Using the high-performance computing facility at DESY, the scientists were then able to put all the puzzle pieces together to generate a high-resolution movie detailing how the RuvAB complex functions on the molecular scale.
Is this molecular machine important?
DNA recombination is one of the most fundamental biological processes in living organisms. It is the process by which chromosomes “swap” DNA either to generate genetic diversity, by creating new offspring, or to maintain genetic integrity, by repairing breaks in existing chromosomes. During DNA recombination, four DNA arms separate from their double-helix formations and join together at an intersection known as a Holliday junction. Here the DNA arms exchange strands in a process called active branch migration.
RuvA is the stator and RuvB is the motor. The two form the “RuvAB branch migration complex” that handles DNA recombination and repair.
The essential energy needed for this branch migration to occur comes from a molecular machinery that scientists have tagged as the RuvAB branch migration complex.
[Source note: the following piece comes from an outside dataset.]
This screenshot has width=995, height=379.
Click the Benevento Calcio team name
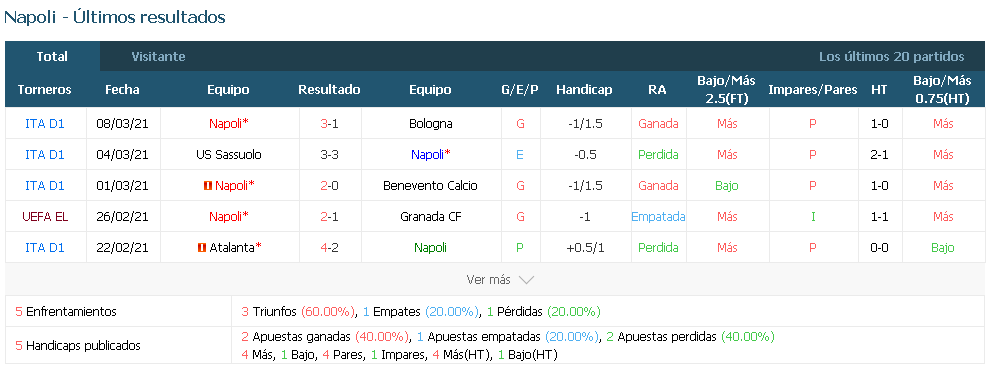point(431,185)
This complex assembles around the Holliday junction and is made of two motors labelled RuvB AAA+ ATPases, that fuel the reaction, and a RuvA stator. The research team has now provided an intricate blueprint that explains how the RuvB AAA+ motors work under the regulation of the RuvA protein to perform synchronized DNA movement.
The AAA+ family of molecular machines deserves attention from ID researchers, because they move things in elaborate ways and take part in diverse cellular activities (see another example reported here in 2019).
AAA+ motors are often used in other biological systems, such as protein transport, therefore this detailed model of the RuvB AAA+ motor can be used as a blueprint for similar molecular motors. “We understand how the motor works and now we can put this motor into another system with some minor adaptations,” explains Marlovits. “We are essentially presenting core principles for AAA+ motors.”
More detail is given in an open-access paper in Nature by Wald et al. , “Mechanism of AAA+ ATPase-mediated RuvAB–Holliday junction branch migration.”
Coordinated motions in a converter formed by DNA-disengaged RuvB subunits stimulate hydrolysis and nucleotide exchange. Immobilization of the converter enables RuvB to convert the ATP-contained energy into a lever motion, which generates the pulling force driving the branch migration. We show that RuvB motors rotate together with the DNA substrate, which, together with a progressing nucleotide cycle, forms the mechanistic basis for DNA recombination by continuous branch migration.
A Feast for the Eyes
The figures in the paper are worth feasting your eyes on. Hmmm; I wonder why they didn’t say anything about how it evolved? Look for the word “mutation” and you will find that “mutational studies markedly compromised branch migration activity, and mutation of trans-Glu128 resulted in a bacterial growth defect.”
Here is another biological wonder that needs little verbiage to convince readers of intelligent design. It certainly spoke to the researchers:
“We were able to visualize seven distinct states of the motor and demonstrate how the interconnected elements work together in a cyclical manner,” explains Wald. “We also demonstrated that the RuvB motor converts energy into a lever motion which generates the force that drives branch migration. We were amazed by the discovery that the motors use a basic lever mechanism to move the DNA substrate. Overall, the sequential mechanism, coordination and force generation manner of the RuvAB motor share conceptual similarities with combustion engines.”
I would love to see this motor star in an expanded animation documentary with dramatic music.